On a refait les trottoirs. Puis de nouveau, on refait les mêmes trottoirs. A chaque giboulée, il y a inondation et à chaque inondation on promet d’y remédier. On a refait les balustrades, puis on a refait d’autres balustrades. Et maintenant, on refait, pour la énième fois les… trottoirs ! Les habitués des ponts de Constantine auront reconnu le pont d’El Kantara, un pont millénaire qui a été romain, puis turc, français après 1837, et sous « régence » algérienne depuis un fameux 5-Juillet-1962.

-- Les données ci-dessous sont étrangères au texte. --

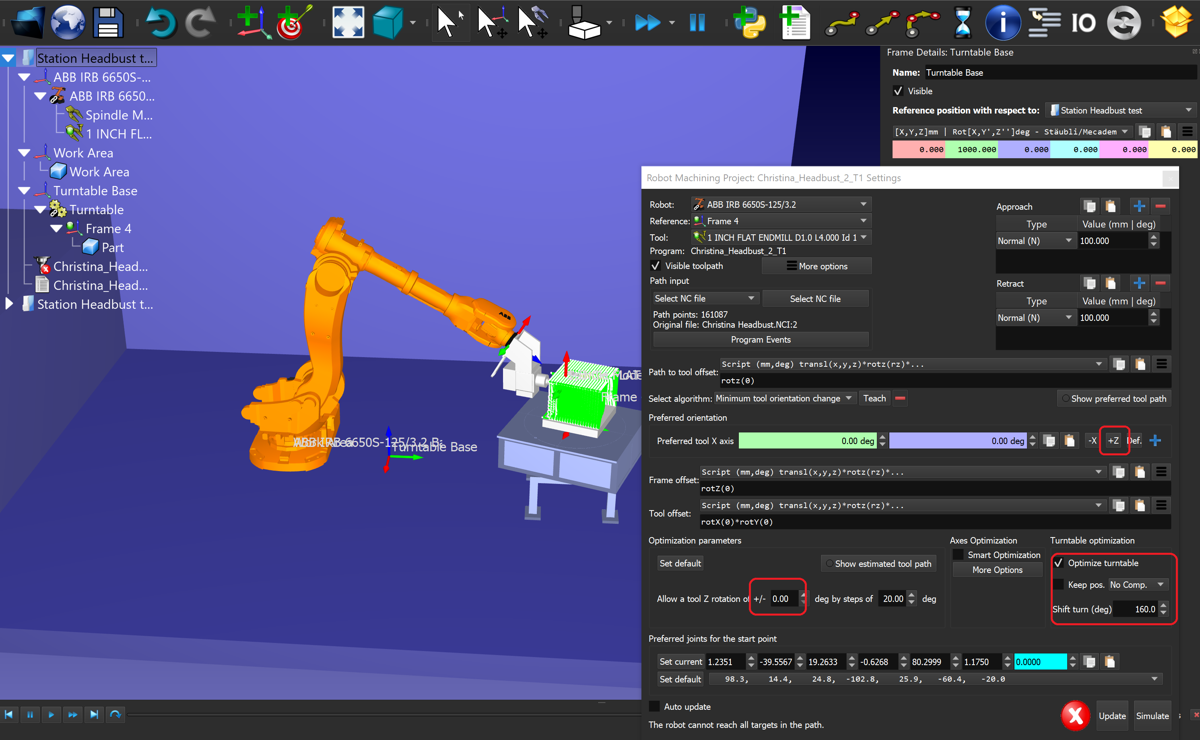This screenshot has width=1200, height=740.
Task: Click the cyan joint value field
Action: tap(1040, 662)
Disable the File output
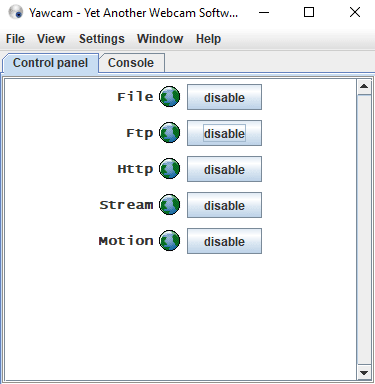Viewport: 375px width, 384px height. tap(224, 97)
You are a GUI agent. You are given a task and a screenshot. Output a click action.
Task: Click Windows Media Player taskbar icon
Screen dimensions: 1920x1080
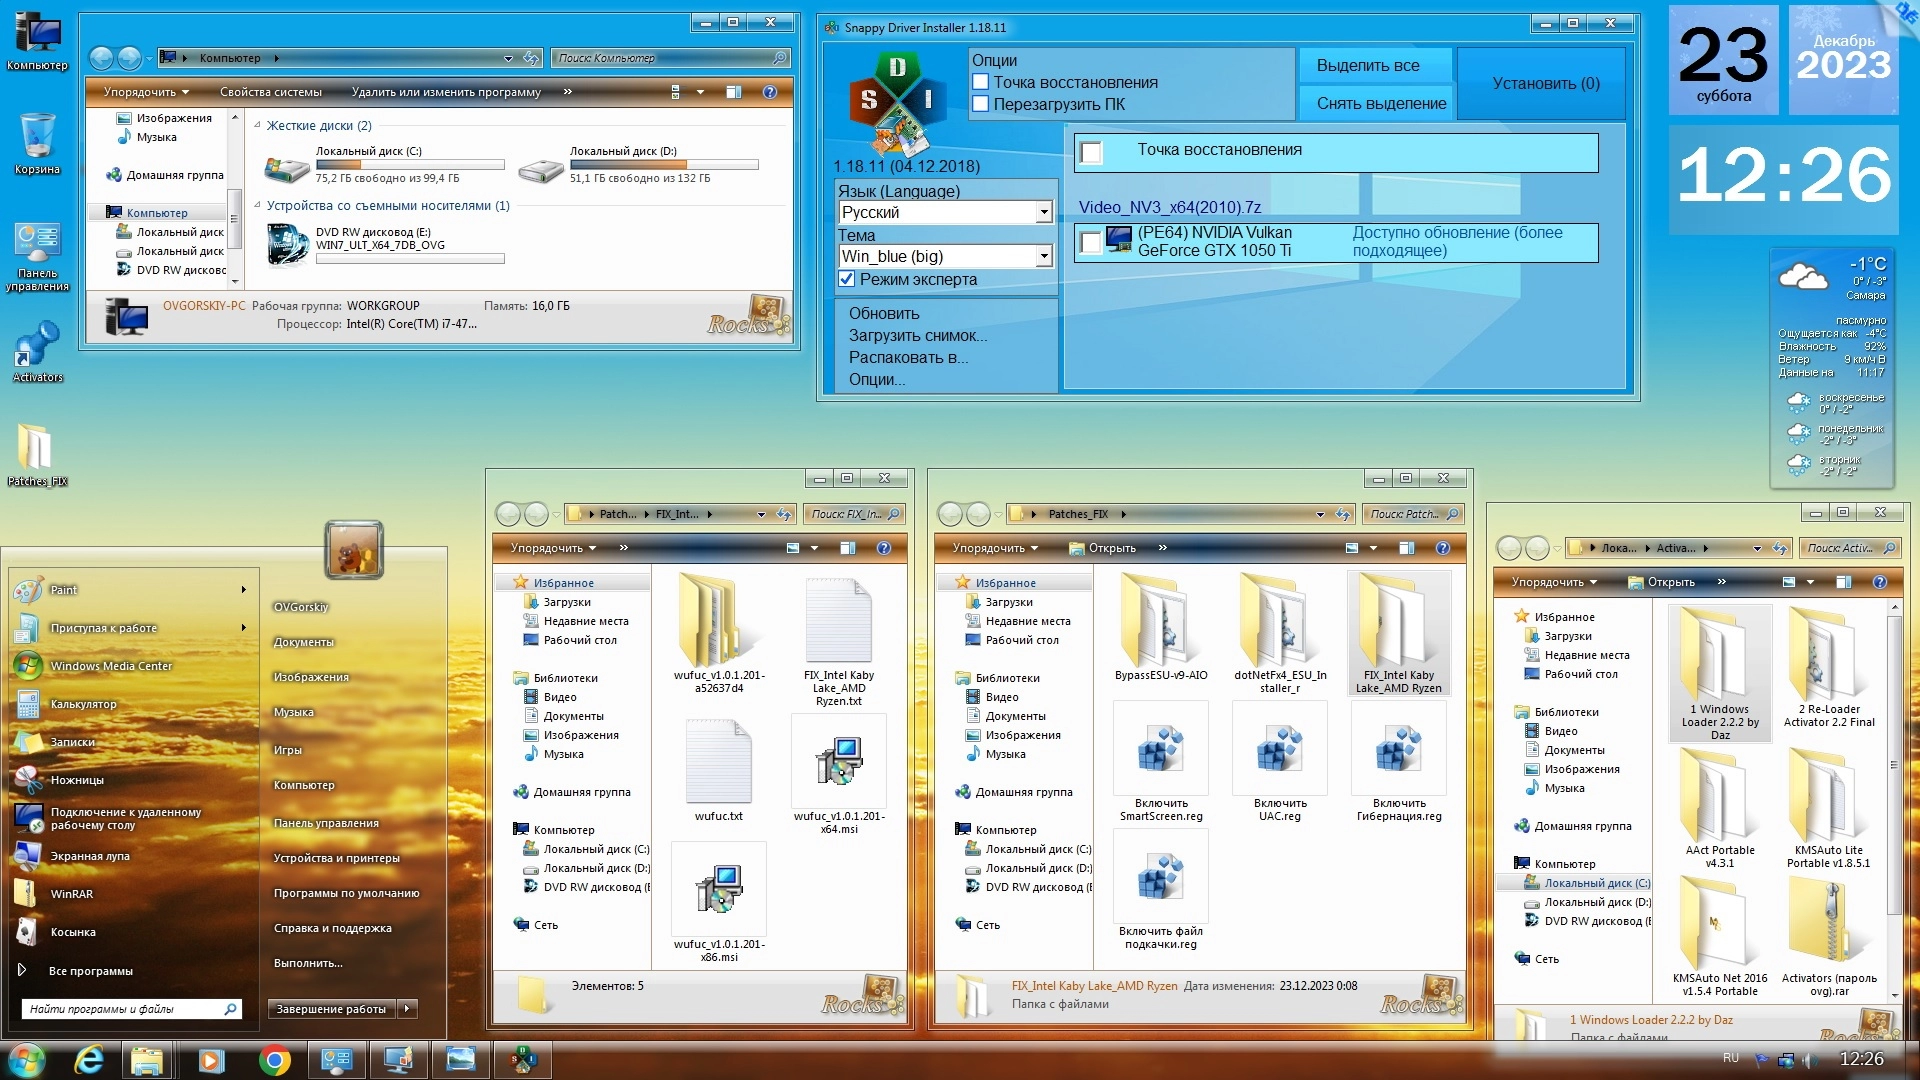(x=211, y=1060)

Donc des travaux de réfection des trottoirs du plus vieux pont de Constantine ont été lancés il y a des mois. Tout juste deux centaines de mètres de part et d’autre du tablier du pont… Et le commun des Constantinois a commencé à supputer comme il le fait souvent quand les travaux prennent de l’envergure temporelle. Le tunnel de Djebel Ouahch, la trémie de la cité Emir Abdelkader, le tramway, le pont Salah Bey, pour ne nommer que ces cas récents, ont eu leur part de légendes et de supputations.
« Le pont d’El Kantara présente des fissures qui vont fatalement aboutir à sa démolition », lit-on sur les pages des réseaux sociaux. Il y a même eu des photos qui appuyaient les affirmations des internautes qui montraient, en effet, des fissurations sur la structure du pont.

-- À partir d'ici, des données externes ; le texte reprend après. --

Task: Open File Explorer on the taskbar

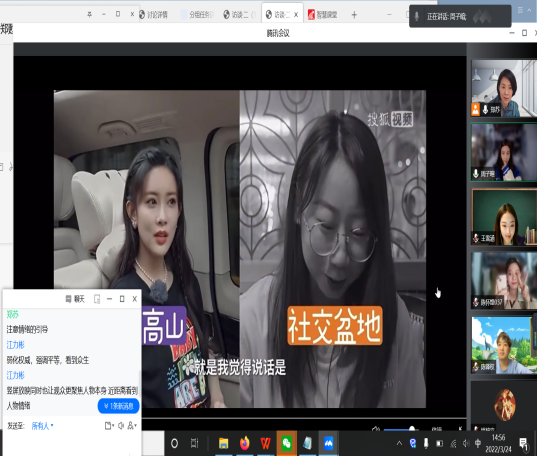Action: point(224,443)
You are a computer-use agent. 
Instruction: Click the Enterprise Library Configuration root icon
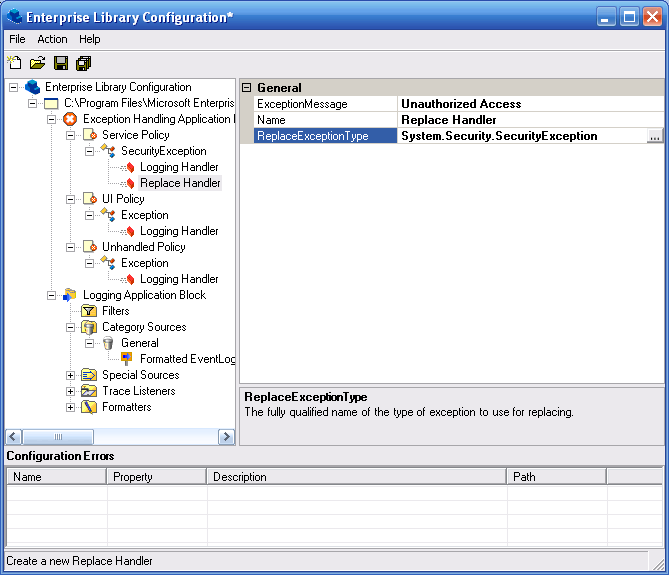[33, 87]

Nous avons voulu en savoir un peu plus en faisant une virée à la direction des travaux publics, où on nous affirmera « qu’effectivement il y a des travaux de réfection des trottoirs et que, dans la foulée, nous avons voulu remédier aux problèmes des inondations et autres bobos du pont d’El Kantara. C’est pourquoi les activités ont pris plus de temps que pour une simple opération de réparation des deux trottoirs. Nous vous informons que l’on procède à un entretien commun, qui fait partie de nos missions anodines, consistant à remplacer des panneaux ou autres signalisations. Le second entretien est cyclique et rentre dans le cadre des projets consignés pour l’année. Le pont d’El Kantara n’ayant subi aucune action d’entretien depuis plusieurs années, nous avons donc profité de la réfection des trottoirs qui suivait celle de la rue Ben M’hidi pour joindre l’utile à l’important ».

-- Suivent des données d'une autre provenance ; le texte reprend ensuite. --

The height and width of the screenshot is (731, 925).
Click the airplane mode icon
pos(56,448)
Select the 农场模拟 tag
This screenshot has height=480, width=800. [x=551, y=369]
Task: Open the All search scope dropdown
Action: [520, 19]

Pour les fissures constatées par les internautes, on nous précisera que « ce sont de simples craquelures très superficielles exposées sur le tablier du pont, mais aucunement sur la pierre ». Pour y remédier, on nous parlera d’«intervention chirurgicale» ou une «toilette du pont», une opération qui comporte une injection de matière de jointure, comme le ciment par exemple. Aucun mot, par contre, sur les parades pour éviter les nombreuses inondations du pont « à cause d’une étanchéité approximative et d’une absence d’évacuation des eaux usées et de pluie », comme nous le dira un architecte des lieux qui préfère garder l’anonymat.
Pour 100 millions de Dinars, le projet a été confié à l’entreprise Errow, spécialisée dans le domaine des ouvrages d’art, qui sera chargé d’une opération de réhabilitation et de l’amélioration de l’image du pont d’El Kantara.
Rendez-vous est pris pour la fin des travaux ans une vingtaine de mois.H. B.